__INPUT MATERIAL__:
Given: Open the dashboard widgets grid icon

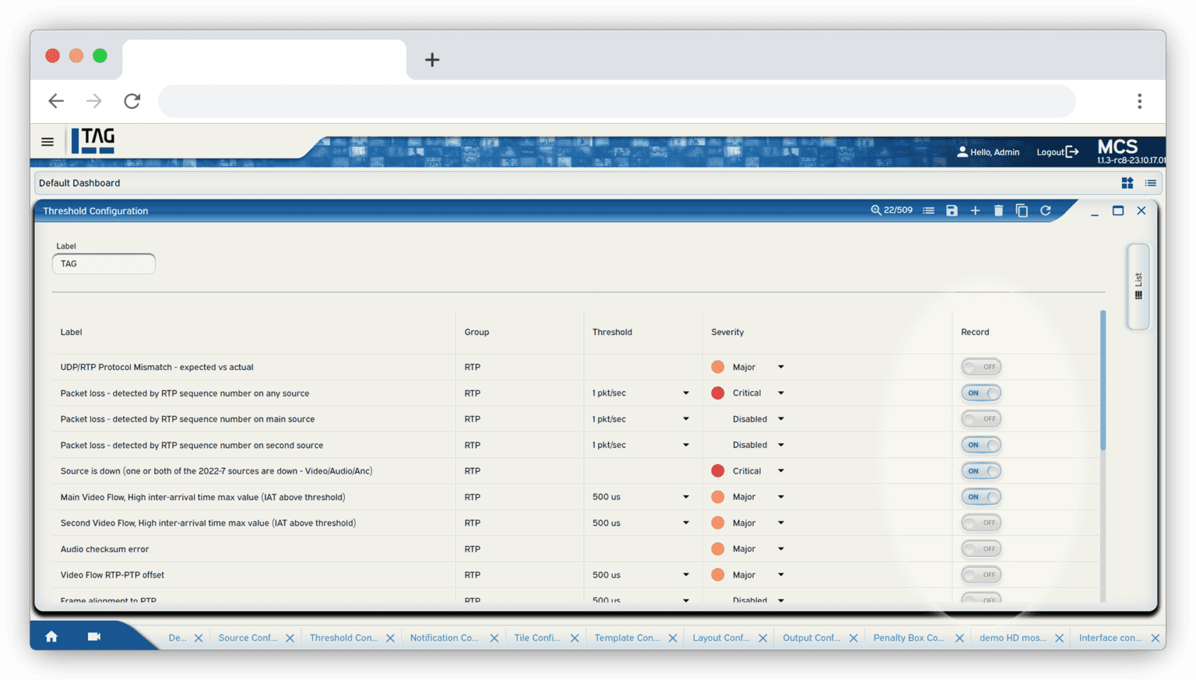Looking at the screenshot, I should tap(1127, 183).
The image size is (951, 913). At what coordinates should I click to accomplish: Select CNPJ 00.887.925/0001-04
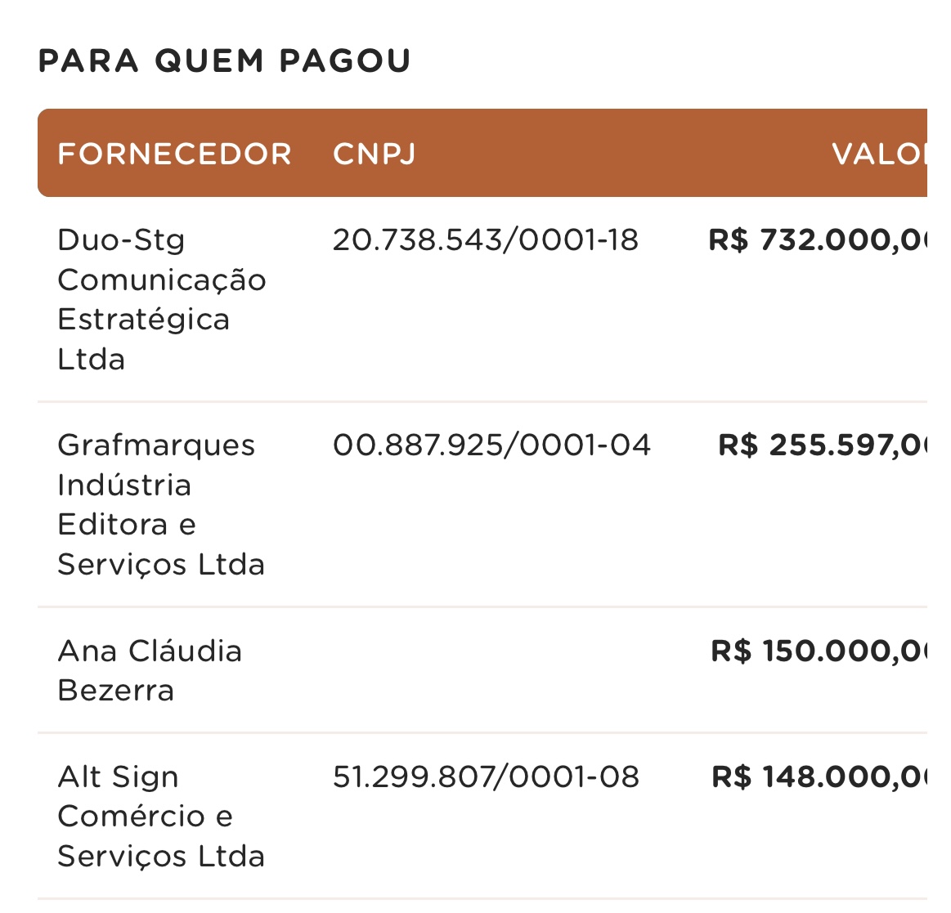click(492, 445)
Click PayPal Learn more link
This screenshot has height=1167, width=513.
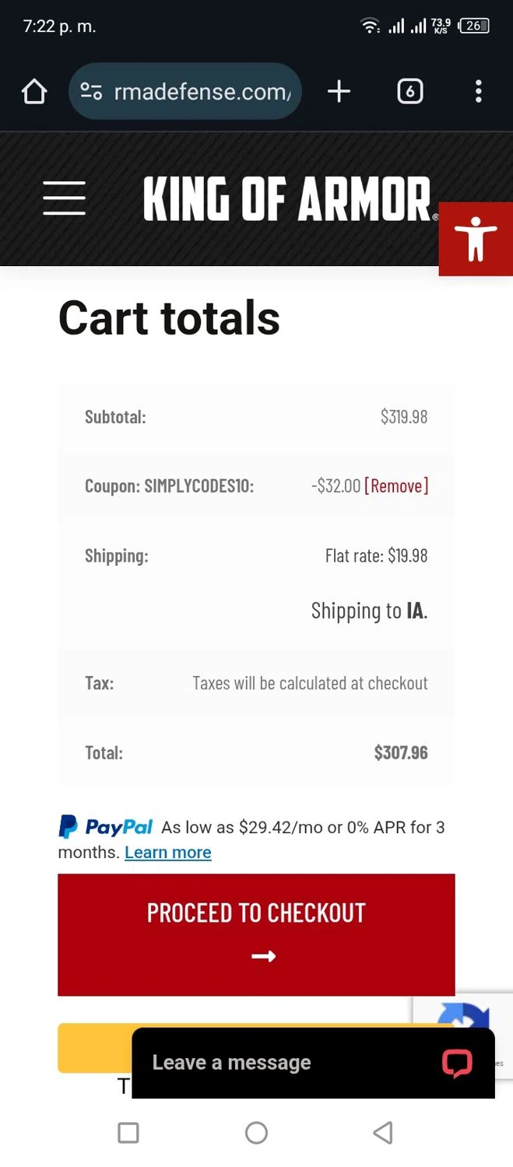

__WORK TO COMPLETE__: Give the lines of the records from the one containing "Click PayPal Learn more link" through the end of the records as a JSON list of strings, one string per line, including both ends and leaving out blank lines and pictures.

__SOLUTION TO THIS TASK__:
[
  "Click PayPal Learn more link",
  "This screenshot has height=1167, width=513."
]